芸能界の高齢化。
『いだてん』を見ている。
視聴率がとれなくて大変だという。
NHKは、スポンサーを気にしなくていいから視聴率など、そもそもいいではないか。
とは思うけど、視聴者がスポンサーという考え方もある。
たけしが古今亭志ん朝の役で、『いだてん』は、たけしの落語のマクラから始まる。
脚本は、宮藤官九郎でドラマ『タイガー&ドラゴン』で使った落語のマクラから始まる、同じ演出である。
たけしの喋りがいけない。
滑舌が悪い落語家なのだ。
注意深く聞くと、(やっと)何を言っているのかが分かる。しかも、彼は早口だ。
ディレクターは、ダメ出ししないのか。と、言いたい。
大御所とかは、作品に関係ないのだから。
作品が第無しではないか!
たけしにだって悪いと思う。
芸能界の高齢化が始まっている。
そもそも、移り変わりの激しい芸能界に高齢化などなかった。
客に飽きられたら、消えていく世界だった。
だった。というのは、今は消えないからだ。
視聴者の高齢化が、高齢芸能人を支えている。
「やめろって言われるまで、おいらやるぜ」
と、たけしは言う。
その通りだろう。高齢者たちは、タモリ、さんま、たけしに安心を求めているのだと思う。
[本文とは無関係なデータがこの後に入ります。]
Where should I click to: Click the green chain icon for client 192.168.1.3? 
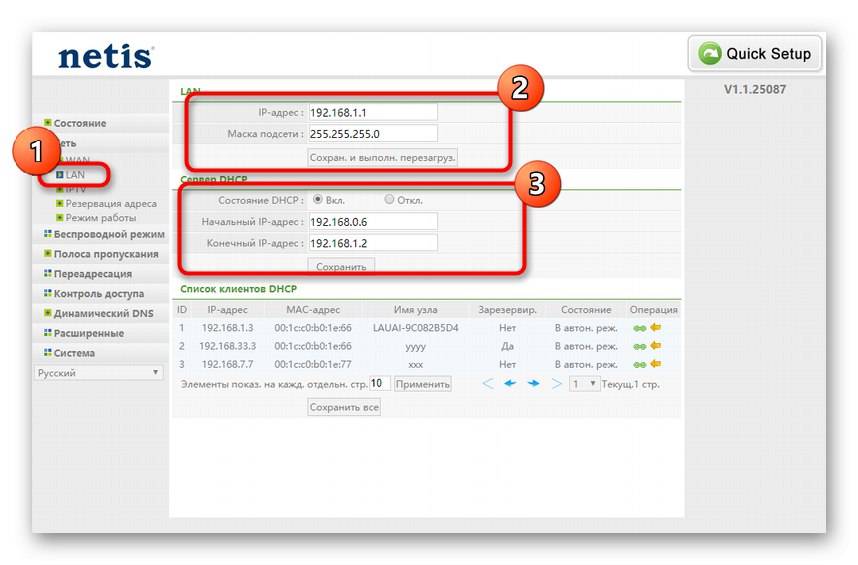(x=639, y=328)
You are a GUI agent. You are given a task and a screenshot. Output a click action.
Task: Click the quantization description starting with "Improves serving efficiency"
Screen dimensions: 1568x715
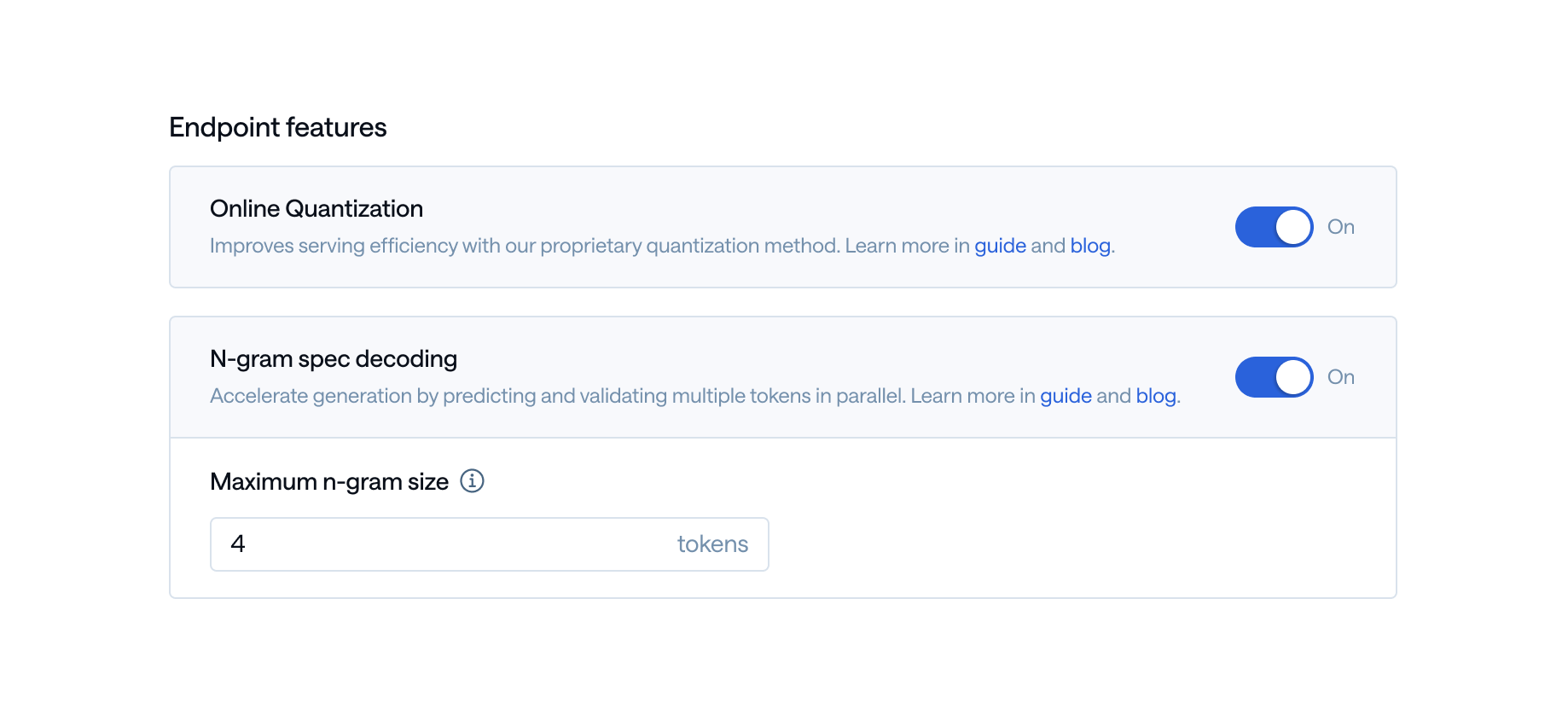click(x=663, y=246)
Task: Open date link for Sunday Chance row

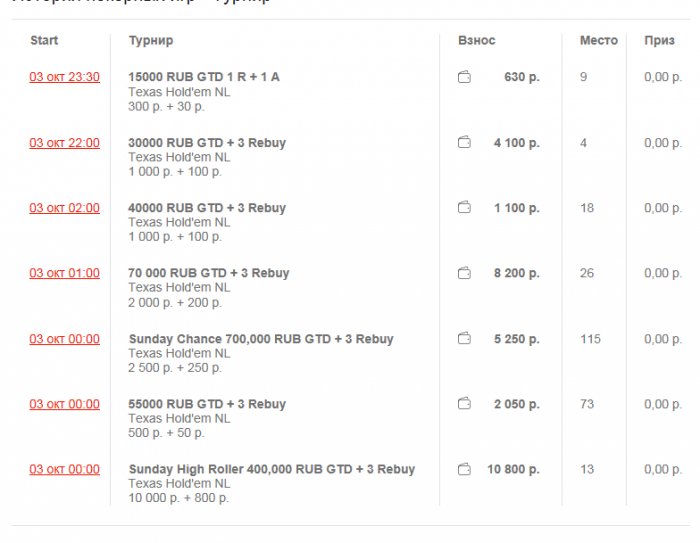Action: tap(65, 339)
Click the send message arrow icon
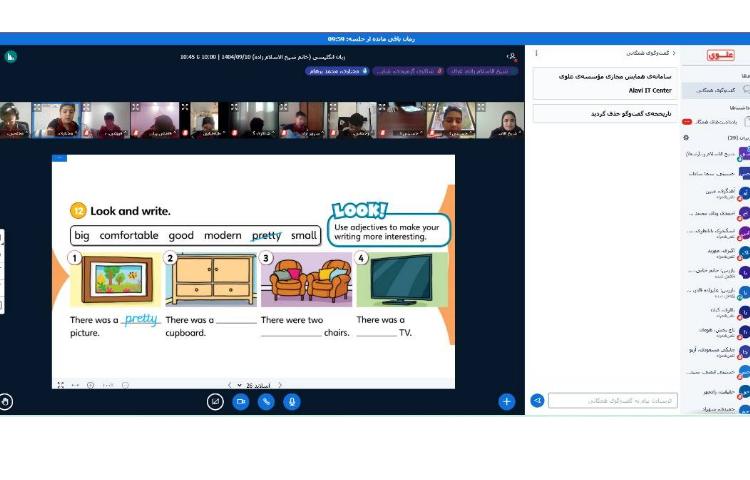This screenshot has width=750, height=480. (537, 400)
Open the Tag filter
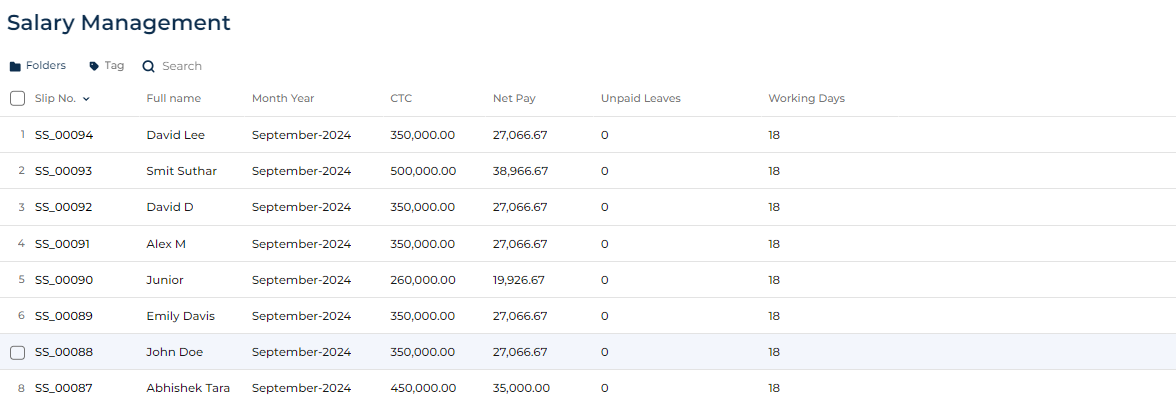 point(106,66)
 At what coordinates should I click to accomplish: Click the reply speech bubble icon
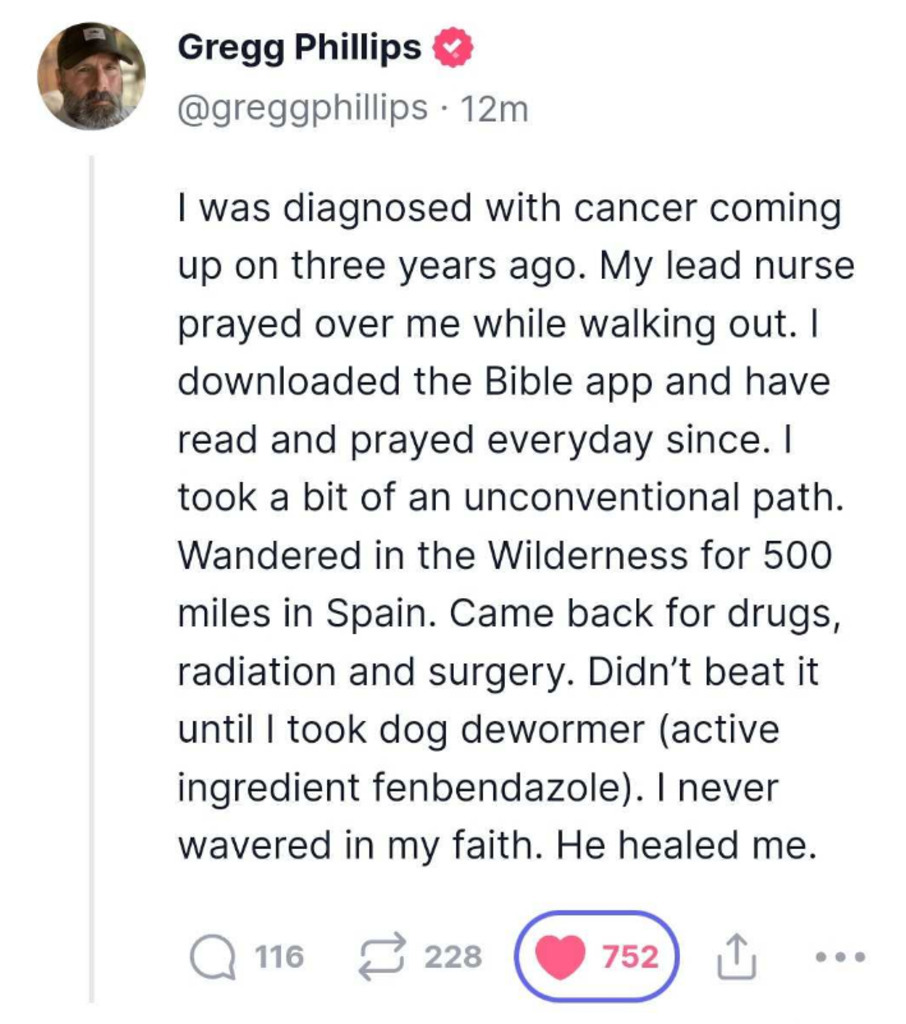(x=211, y=957)
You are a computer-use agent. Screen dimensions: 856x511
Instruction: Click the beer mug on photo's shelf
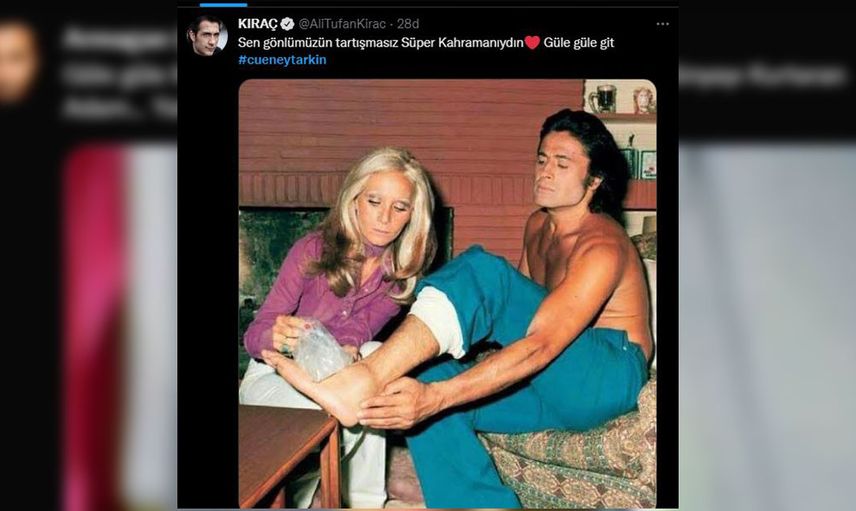[603, 99]
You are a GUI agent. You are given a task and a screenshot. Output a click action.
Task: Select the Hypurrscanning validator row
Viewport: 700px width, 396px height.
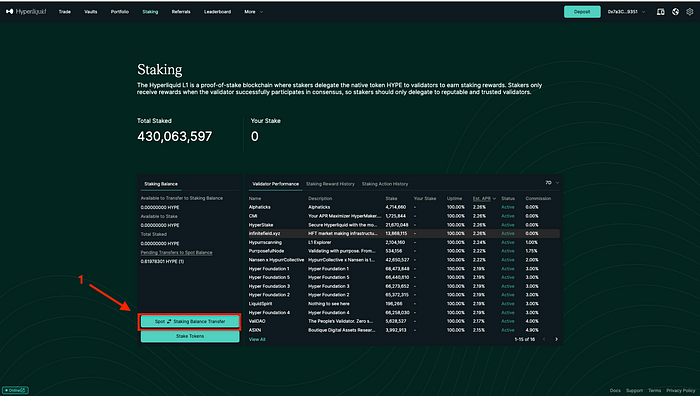(x=404, y=242)
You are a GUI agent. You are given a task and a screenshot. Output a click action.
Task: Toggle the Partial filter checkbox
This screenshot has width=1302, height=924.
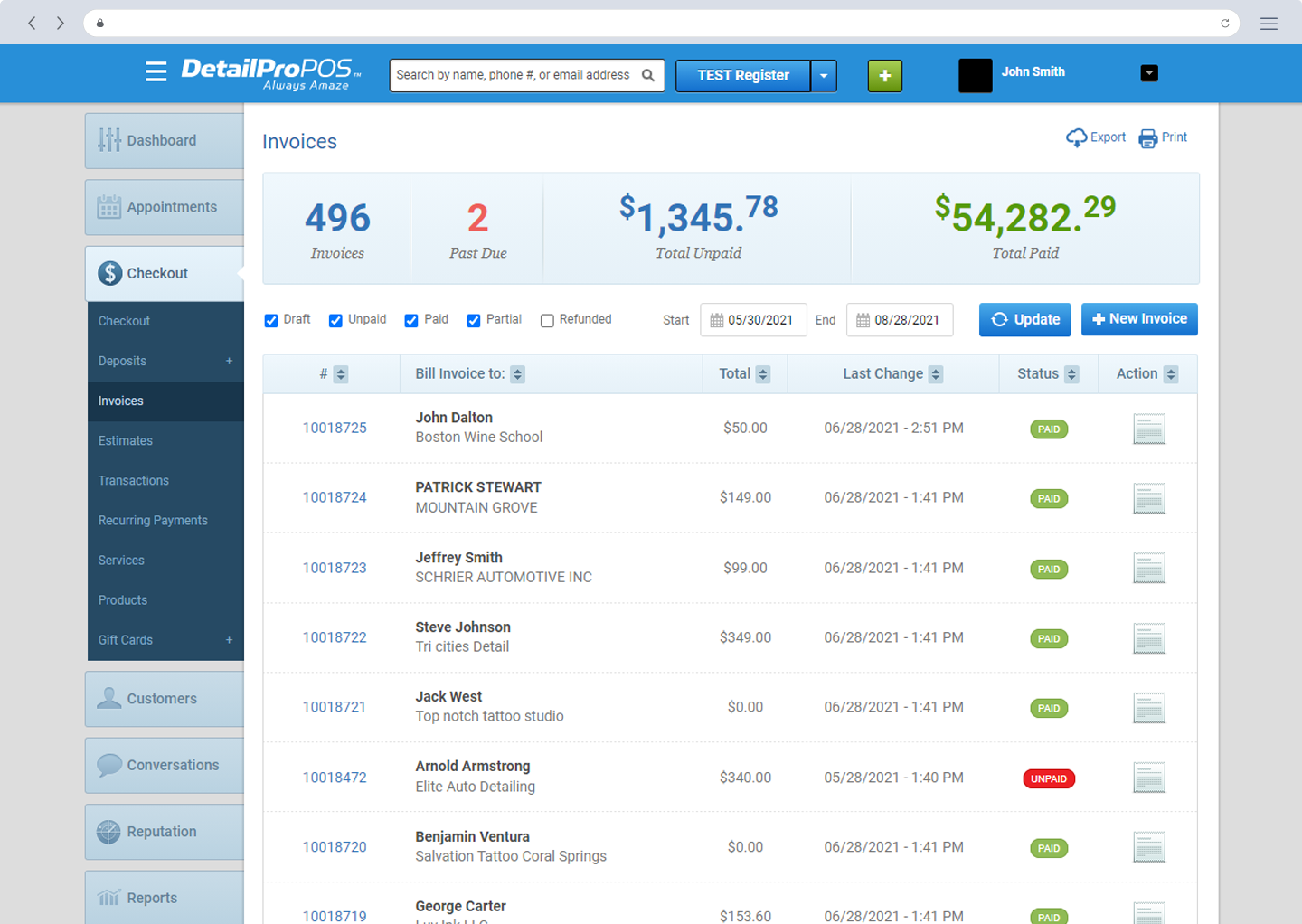click(474, 321)
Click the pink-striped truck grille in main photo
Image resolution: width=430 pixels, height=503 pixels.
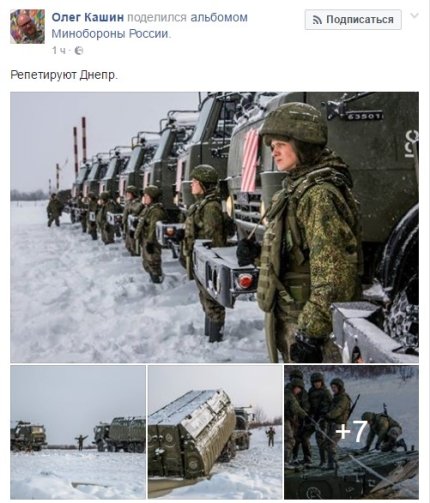pyautogui.click(x=250, y=160)
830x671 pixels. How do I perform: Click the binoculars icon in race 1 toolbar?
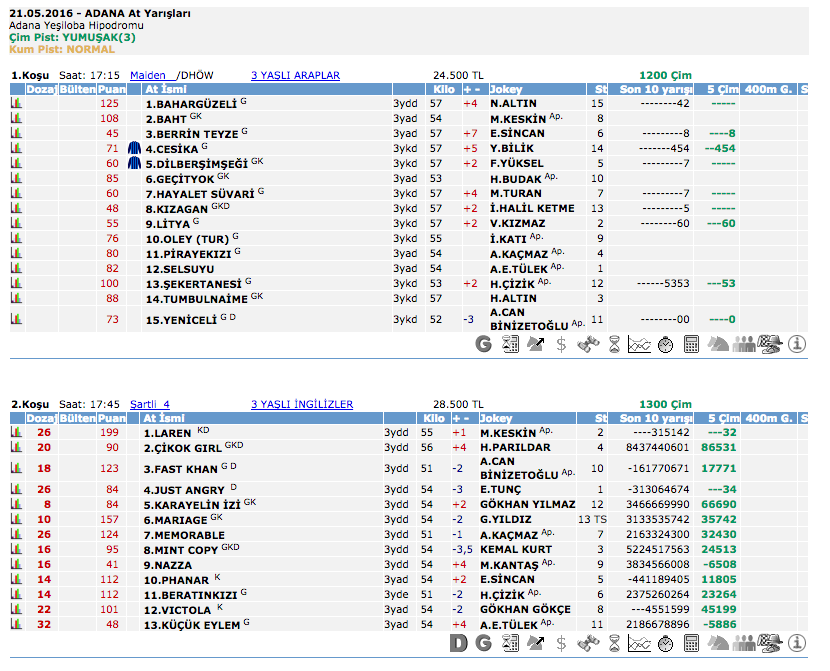point(587,345)
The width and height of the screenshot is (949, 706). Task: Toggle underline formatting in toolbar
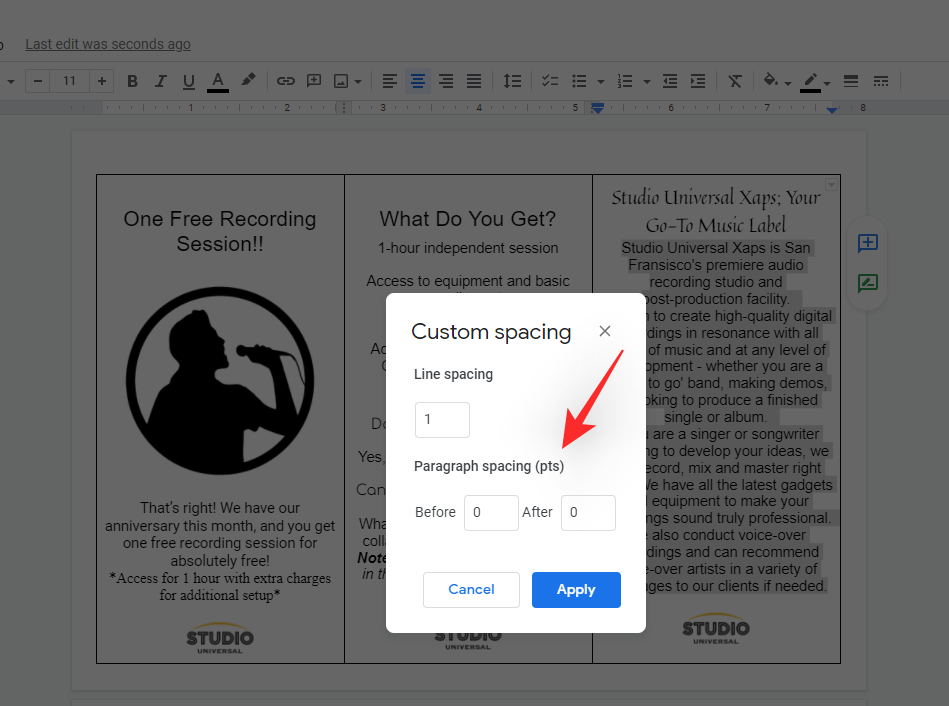pos(188,81)
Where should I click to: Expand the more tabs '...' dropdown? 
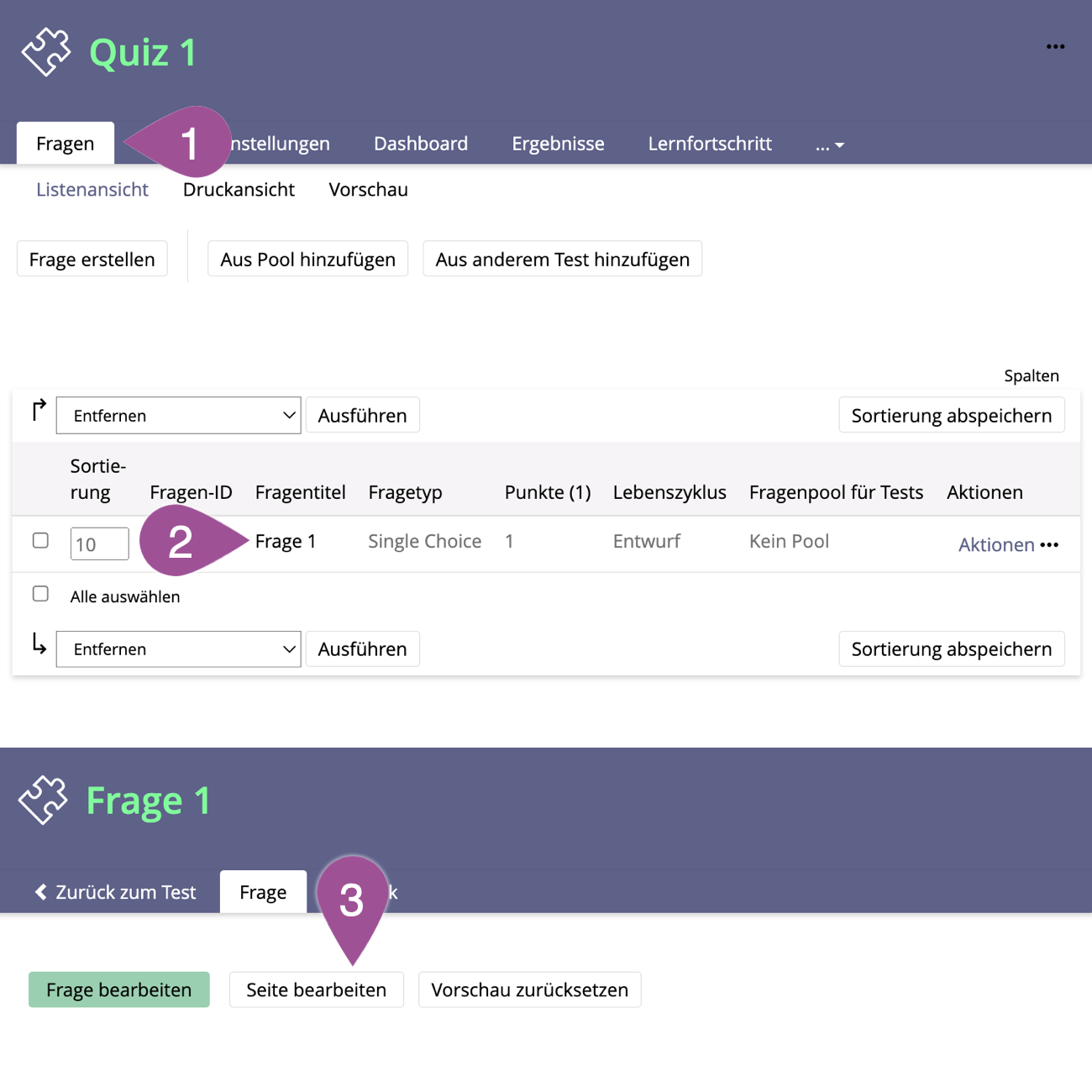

例えば『水戸黄門』や『相棒』には、定形の安心がある。
同じスタイルが続き、危なくなったら印籠が出て、悪い奴らが懲らしめられる。
相棒も、基本、同じ。
水戸黄門ほどの、古典定形は見られないが、視聴者が安心して事件の解決を眺めていられる。
その心地よさは、高齢者が好む世界だ。
いきなり黄門様が切られて死んだら、視聴者は納得しないだろう。
見ていて不安にもなる。
かつてツービートのたけしは、漫才の定形を壊して頭角を表した。タモリ、さんまも同じである。
彼らは、これまでの芸能界にはいなかった芸人だった。
見たことがないものを喜ぶのは、若者である。
いま、新しい何かが起こっている。
それに胸がときめく。それは、若者である。
ところが高齢者は、新しいモノが苦手だ。
不安になるからだと思う。
若い芸能人を覚えるのも大変だしね。
現在、多数派高齢者の安心が、芸能界に求められている。
テレビや新聞は、高齢者で支えられているから、同年代のタモリ、さんま、たけしは(しばらく)安泰だろう。
たとえ、滑舌が悪くなっても…。
ワクワクする新しい文化は、どうやらネットに移っている。